Lopate, Phillip. “Literary Houston.” Literary Houston, edited by David Theis, TCU Press,                    2010, pp. 226–240.

Luhmann, Niklas. Social Systems. Translated by John Bednarz, Stanford University Press, 1995.

Merker, Blaine. “Taking Place: Rebar’s Absurd Tactics in Generous Urbanism.” Insurgent Public Space: Guerrilla Urbanism and the Remaking of Contemporary Cities, edited by Jeffrey Hou, Routledge, 2010, pp. 45–58.

Theis, David, editor. “Introduction.” Literary Houston, TCU Press, 2010, pp. xiii-xvi.
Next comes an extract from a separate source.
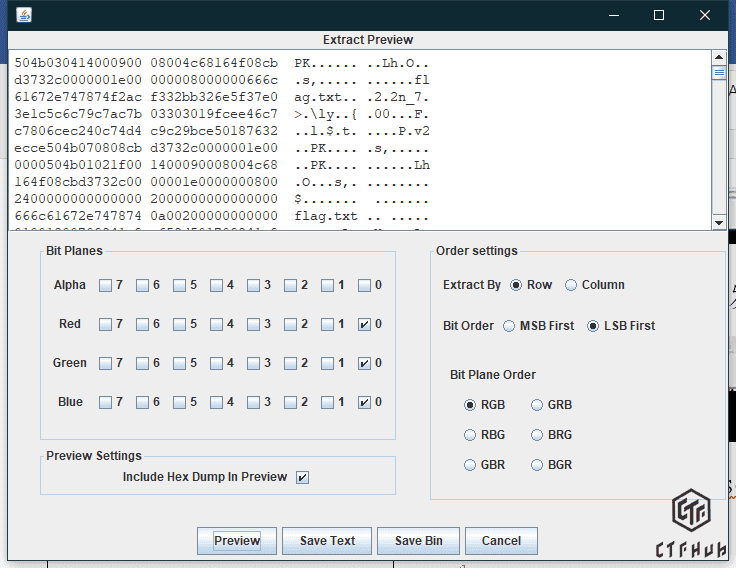This screenshot has width=736, height=568.
Task: Click Save Bin button
Action: tap(418, 541)
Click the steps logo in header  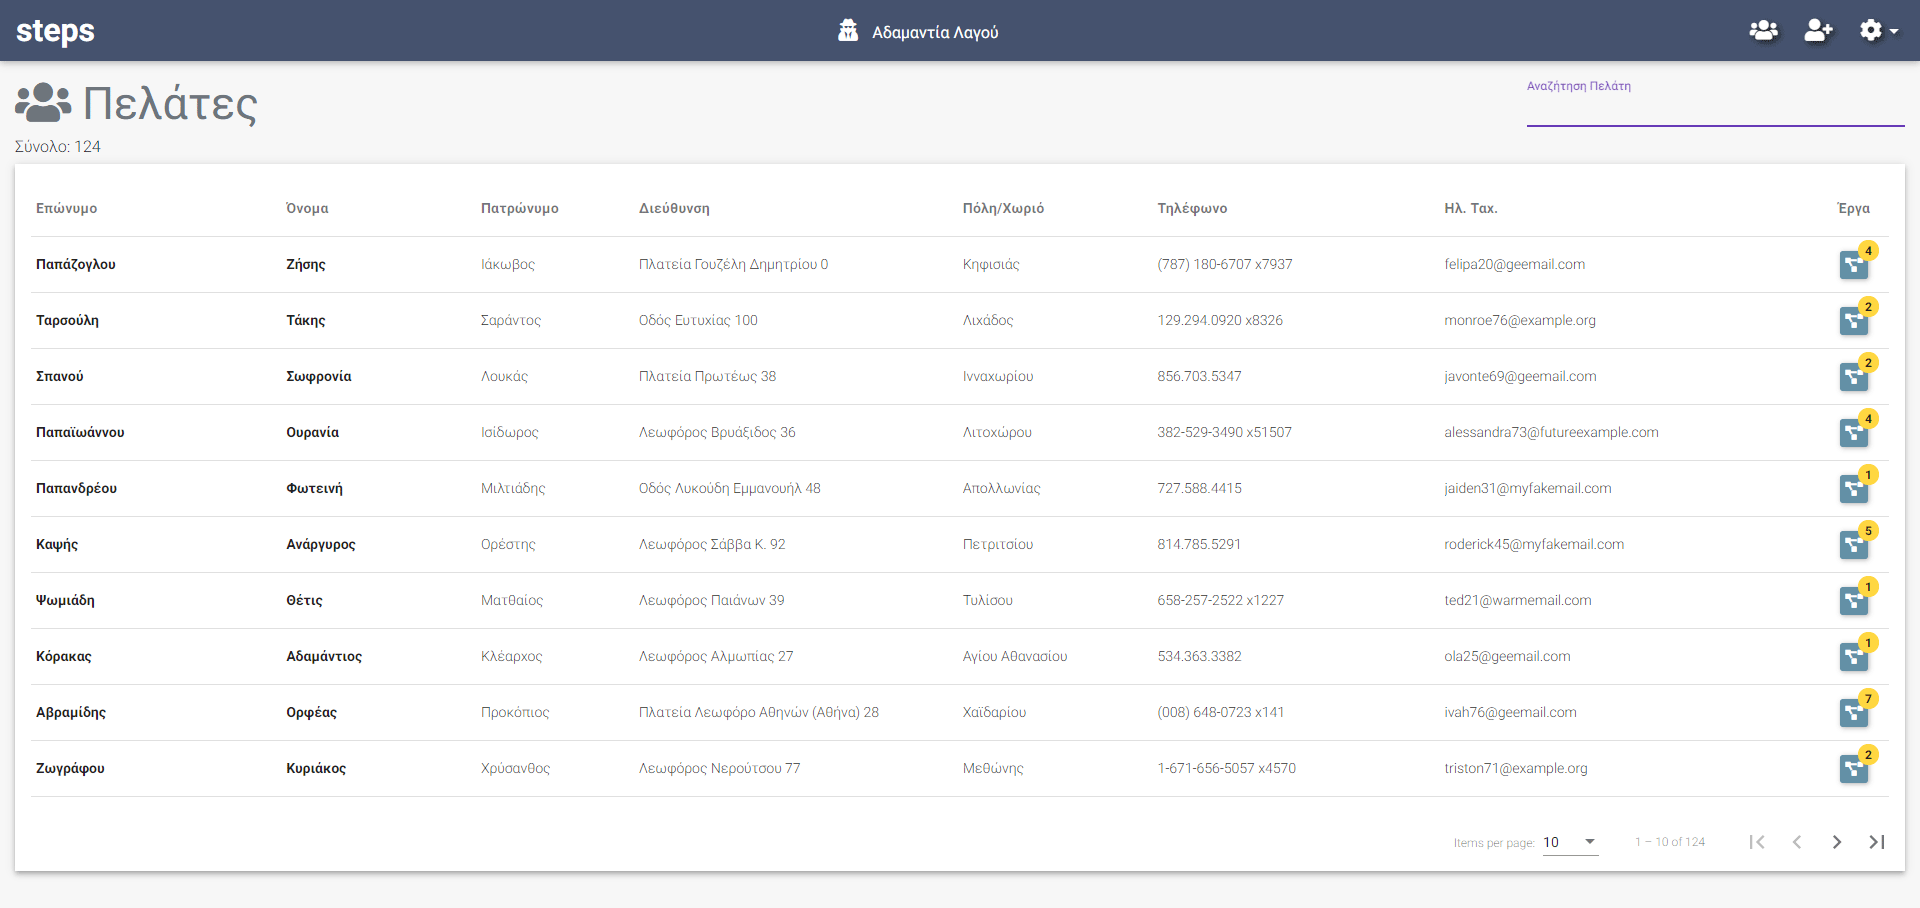point(55,31)
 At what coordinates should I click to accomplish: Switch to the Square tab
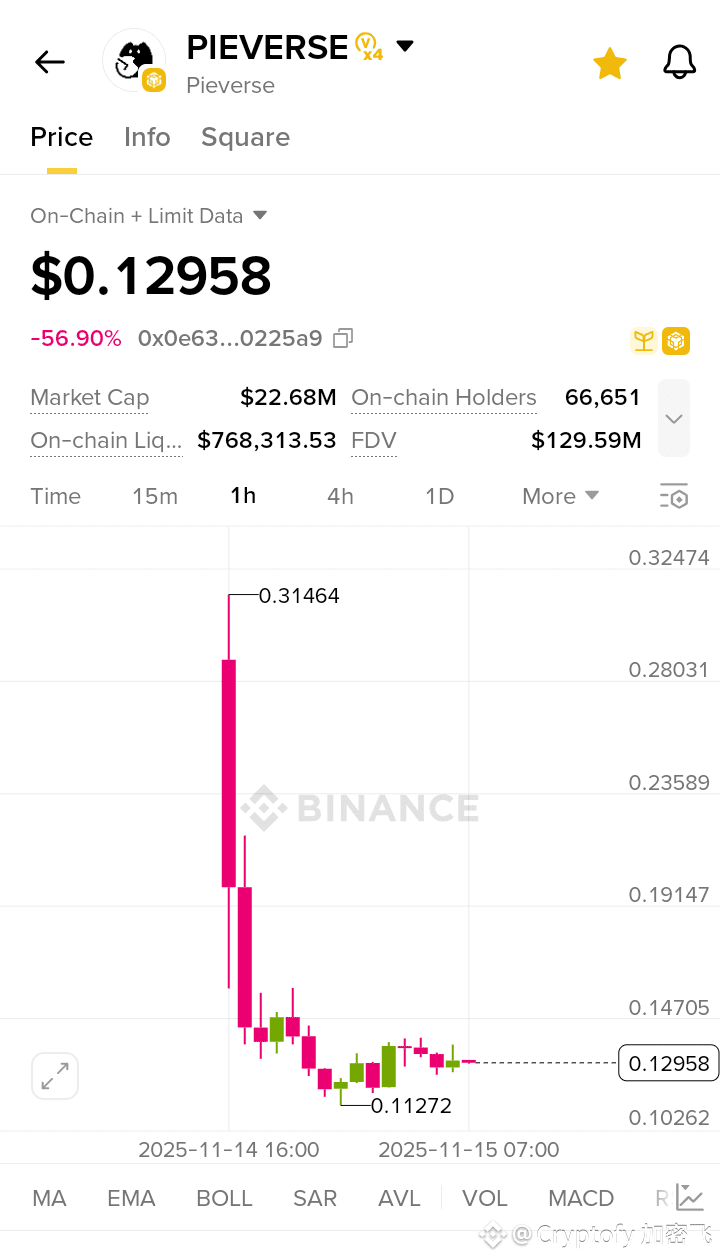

Washington, Bryan. Lot: Stories. Riverhead Books, 2019.

 

 

  1. “Introduction” to Literary Houston, Dwight Garner’s review of Lot in the New York Times, and Ada Louise Huxtable reflection on Houston, “Deep in the Heart of Nowhere,” and others conceptualize Houston as a ‘nowhere city’ that is almost solely identified through its political leanings, commerce, and weather.
  2. Positive is not being used here as an ethical claim to something that is inherently ‘good,’ rather as a marker of fullness or completeness. It is juxtaposed here with negative, which designates emptiness.
  3. Examples of each kind of place-making: “The place where I met my best friend” (sense of place) or “The place where I eat lunch on Thursday” (locale), or “I am going to park my car at the mall” (location) (Cresswell 7).
  4. The genesis for semantic richness and poverty is founded in part through Robert Esposito’s Terms of the Political wherein he states, “[w
  5. The one exception is the chapter “Lot,” which is not named after a specific street, neighborhood, or landmark.
  6. This was said about the Continental Lounge that Lopate visited with their friend, Lorenzo Thomas.